Therefore, no assurance can be given as to the liquidity of, or
the trading market for, the Securities.

     Underwriters, dealers and agents and their associates may
engage in transactions with, or perform services for, the Company
in the ordinary course of business.

     If so indicated in the applicable Prospectus Supplement, the
Company will authorize dealers or other persons acting as the
Company's agents to solicit offers by certain institutions to
purchase Debt Securities from the Company at the public offering
price set forth in such Prospectus Supplement pursuant to delayed
delivery contracts ("Contracts") providing for payment and
delivery on the date or dates stated in such Prospectus
Supplement.  Each Contract will be for an amount no less than,
and the aggregate principal amounts of Debt Securities sold
pursuant to Contracts shall be not less nor more than, the
respective amounts stated in the applicable Prospectus
Supplement.  Institutions with whom Contracts, when authorized,
may be made include commercial and savings banks, insurance
companies, pension funds, investment companies, educational and
charitable institutions and other institutions, but will in all
cases be subject to the approval of the Company.  Contracts will
not be subject to any conditions except (i) the purchase by an
institution of the Debt Securities covered by its Contracts shall
not at the time of delivery be prohibited under the laws of any
jurisdiction in the United States to which such institution is
subject, and (ii) if Debt Securities are being sold to
underwriters, the Company shall have sold to such underwriters
the total principal amount of the Debt Securities less the
principal amount thereof covered by the Contracts.  If in
conjunction with the sale of Debt Securities to institutions
under Contracts, Debt Securities are also being sold to the
public, the consummation of the sale under the Contracts shall
occur simultaneously with the consummation of the sale to the
public.  The underwriters and such other agents will not have any
responsibility in respect of the validity or performance of such
Contracts.

     In order to comply with the securities laws of certain
states and other jurisdictions, if applicable, the Securities
offered hereby will be sold in such jurisdictions only through
registered or licensed brokers or dealers.  In addition, in
certain states Securities may not be sold unless they have been
registered or qualified for sale in the applicable state or other
jurisdiction or an exemption from the registration or
qualification requirement is available and is complied with.

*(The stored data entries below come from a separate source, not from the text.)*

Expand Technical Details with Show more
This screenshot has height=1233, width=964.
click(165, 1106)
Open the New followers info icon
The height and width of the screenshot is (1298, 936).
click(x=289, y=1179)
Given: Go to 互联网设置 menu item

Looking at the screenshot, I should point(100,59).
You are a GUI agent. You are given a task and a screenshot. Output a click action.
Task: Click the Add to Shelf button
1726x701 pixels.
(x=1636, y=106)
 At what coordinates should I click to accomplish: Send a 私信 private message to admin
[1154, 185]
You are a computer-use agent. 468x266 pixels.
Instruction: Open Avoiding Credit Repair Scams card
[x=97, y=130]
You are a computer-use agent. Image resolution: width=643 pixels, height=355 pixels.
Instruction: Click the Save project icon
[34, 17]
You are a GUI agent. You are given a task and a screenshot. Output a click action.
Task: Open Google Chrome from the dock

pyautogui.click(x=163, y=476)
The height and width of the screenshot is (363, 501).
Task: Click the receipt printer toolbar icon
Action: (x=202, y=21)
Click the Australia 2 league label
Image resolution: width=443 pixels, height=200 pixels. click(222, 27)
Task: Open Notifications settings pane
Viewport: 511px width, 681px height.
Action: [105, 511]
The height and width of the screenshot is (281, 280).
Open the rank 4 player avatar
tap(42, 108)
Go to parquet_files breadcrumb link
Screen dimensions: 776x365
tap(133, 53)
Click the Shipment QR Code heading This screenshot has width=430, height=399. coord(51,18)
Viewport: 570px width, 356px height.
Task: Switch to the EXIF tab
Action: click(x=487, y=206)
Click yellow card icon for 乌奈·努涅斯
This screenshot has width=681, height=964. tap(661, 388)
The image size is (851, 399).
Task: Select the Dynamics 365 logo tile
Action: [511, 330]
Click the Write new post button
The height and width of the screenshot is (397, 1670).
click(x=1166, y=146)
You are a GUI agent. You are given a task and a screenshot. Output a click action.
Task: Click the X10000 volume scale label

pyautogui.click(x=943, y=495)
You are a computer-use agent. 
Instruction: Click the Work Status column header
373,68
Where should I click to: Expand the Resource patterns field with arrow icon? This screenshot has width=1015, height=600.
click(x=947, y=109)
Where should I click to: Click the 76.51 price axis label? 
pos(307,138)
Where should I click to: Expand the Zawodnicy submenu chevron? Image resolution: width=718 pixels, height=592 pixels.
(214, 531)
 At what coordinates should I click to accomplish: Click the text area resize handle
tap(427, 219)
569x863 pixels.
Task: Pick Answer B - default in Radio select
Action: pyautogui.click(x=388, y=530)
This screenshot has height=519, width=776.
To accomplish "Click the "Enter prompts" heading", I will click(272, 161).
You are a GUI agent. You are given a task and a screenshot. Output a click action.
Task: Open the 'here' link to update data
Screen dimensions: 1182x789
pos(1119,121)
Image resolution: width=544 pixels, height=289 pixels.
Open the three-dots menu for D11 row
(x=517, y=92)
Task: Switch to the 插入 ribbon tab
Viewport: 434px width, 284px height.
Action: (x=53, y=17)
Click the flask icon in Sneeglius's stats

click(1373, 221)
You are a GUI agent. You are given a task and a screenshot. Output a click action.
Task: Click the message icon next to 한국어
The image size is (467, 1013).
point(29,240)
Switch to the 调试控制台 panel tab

     Under applicable rules and regulations under the Exchange
Act, any person engaged in the distribution of the Securities


<PAGE>
offered hereby may not simultaneously engage in market making
activities with respect to the Securities for a period of two
business days prior to the commencement of such distribution.  


                          LEGAL MATTERS

     Phillips, Lytle, Hitchcock, Blaine & Huber, Buffalo, New
York, will pass upon certain legal matters for the Company. 
Phillips, Lytle, Hitchcock, Blaine & Huber has in the past
represented and is presently representing the Company in certain
other matters.  Robert J. Attea, Chairman of the Board of the
Company, is the brother of a partner of Phillips, Lytle,
Hitchcock, Blaine & Huber.  Several partners of Phillips, Lytle,
Hitchcock, Blaine & Huber own shares of Common Stock.  Phillips,
Lytle, Hitchcock, Blaine & Huber will rely upon the opinion of
Hogan & Hartson, L.L.P., Washington, D.C., as to all matters of
Maryland law.


                             EXPERTS

     The financial statements and schedules thereto incorporated
by reference in this Prospectus or elsewhere in the Registration
Statement, to the extent and for the periods indicated in their
reports, have been audited by Ernst & Young LLP, independent
accountants, and are incorporated herein in reliance upon the
authority of said firm as experts in giving said reports.































<PAGE>
     No person has been authorized in connection with the
offering made hereby to give any information or to make any
representation not contained in this Prospectus and, if given or
made, such information or representation must not be relied upon
as having been authorized by the Company or any other person. 
This Prospectus does not constitute an offer to sell or a
solicitation of an offer to buy any of the Securities offered
hereby to any person or by anyone in any jurisdiction in which it
is unlawful to make such offer or solicitation.  Neither the
delivery of this Prospectus nor any sale made hereunder shall,
under any circumstances, create any implication that the
information contained herein is correct as of any date subsequent
to the date hereof.


                        TABLE OF CONTENTS

                                                            Page

Available Information.....................................  2

Incorporation of Certain
  Documents by Reference .................................  2

The Company...............................................  3

Use of Proceeds...........................................  3

Ratios of Earnings to Fixed Charges.......................  4

Description of Debt Securities............................  5

Description of Preferred Stock............................ 20

Description of Common Stock............................... 25

Restrictions on Transfers of Capital Stock................ 26

Certain Federal Income Tax Considerations................. 28

Plan of Distribution...................................... 35

Legal Matters............................................. 36

Experts................................................... 36














<PAGE>

                           $150,000,000









                    Sovran Self Storage, Inc.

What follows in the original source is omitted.